— Task brief —
Gather every line of the listing below that contains the string "size" and copy each one out.

(Beginning of Records to use)

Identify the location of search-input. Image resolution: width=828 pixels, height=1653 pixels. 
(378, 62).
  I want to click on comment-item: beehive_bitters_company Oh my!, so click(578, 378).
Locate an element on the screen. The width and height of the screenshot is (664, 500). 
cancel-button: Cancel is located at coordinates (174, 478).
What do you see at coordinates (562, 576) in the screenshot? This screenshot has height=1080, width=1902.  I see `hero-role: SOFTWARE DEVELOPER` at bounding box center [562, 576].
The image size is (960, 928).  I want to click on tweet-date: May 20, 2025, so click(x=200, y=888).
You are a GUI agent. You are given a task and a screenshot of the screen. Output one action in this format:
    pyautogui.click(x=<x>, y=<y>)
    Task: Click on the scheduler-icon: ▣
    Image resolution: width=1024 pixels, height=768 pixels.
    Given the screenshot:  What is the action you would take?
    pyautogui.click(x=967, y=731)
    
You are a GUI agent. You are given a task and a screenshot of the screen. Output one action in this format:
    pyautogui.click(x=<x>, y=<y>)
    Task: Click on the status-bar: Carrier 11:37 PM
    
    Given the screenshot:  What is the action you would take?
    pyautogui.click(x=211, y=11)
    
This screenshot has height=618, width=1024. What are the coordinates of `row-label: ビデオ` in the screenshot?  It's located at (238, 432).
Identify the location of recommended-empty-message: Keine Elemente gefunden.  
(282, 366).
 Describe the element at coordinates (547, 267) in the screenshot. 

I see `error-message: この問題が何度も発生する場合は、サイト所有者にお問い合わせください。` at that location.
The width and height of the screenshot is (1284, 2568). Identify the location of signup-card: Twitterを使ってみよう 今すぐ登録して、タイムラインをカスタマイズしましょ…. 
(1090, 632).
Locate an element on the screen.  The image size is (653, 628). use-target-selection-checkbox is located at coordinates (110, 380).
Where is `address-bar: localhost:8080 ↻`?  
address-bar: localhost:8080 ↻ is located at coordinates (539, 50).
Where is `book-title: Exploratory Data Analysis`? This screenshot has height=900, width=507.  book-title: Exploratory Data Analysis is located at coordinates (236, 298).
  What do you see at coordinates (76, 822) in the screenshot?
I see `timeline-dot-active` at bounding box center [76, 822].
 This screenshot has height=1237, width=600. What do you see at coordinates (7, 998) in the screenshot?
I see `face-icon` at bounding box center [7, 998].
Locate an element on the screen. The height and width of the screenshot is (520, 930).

(End of Records to use)

— The answer —
The image size is (960, 928).  I want to click on tweet-date: May 20, 2025, so click(x=200, y=888).
Locate an element on the screen.  The image size is (653, 628). use-target-selection-checkbox is located at coordinates (110, 380).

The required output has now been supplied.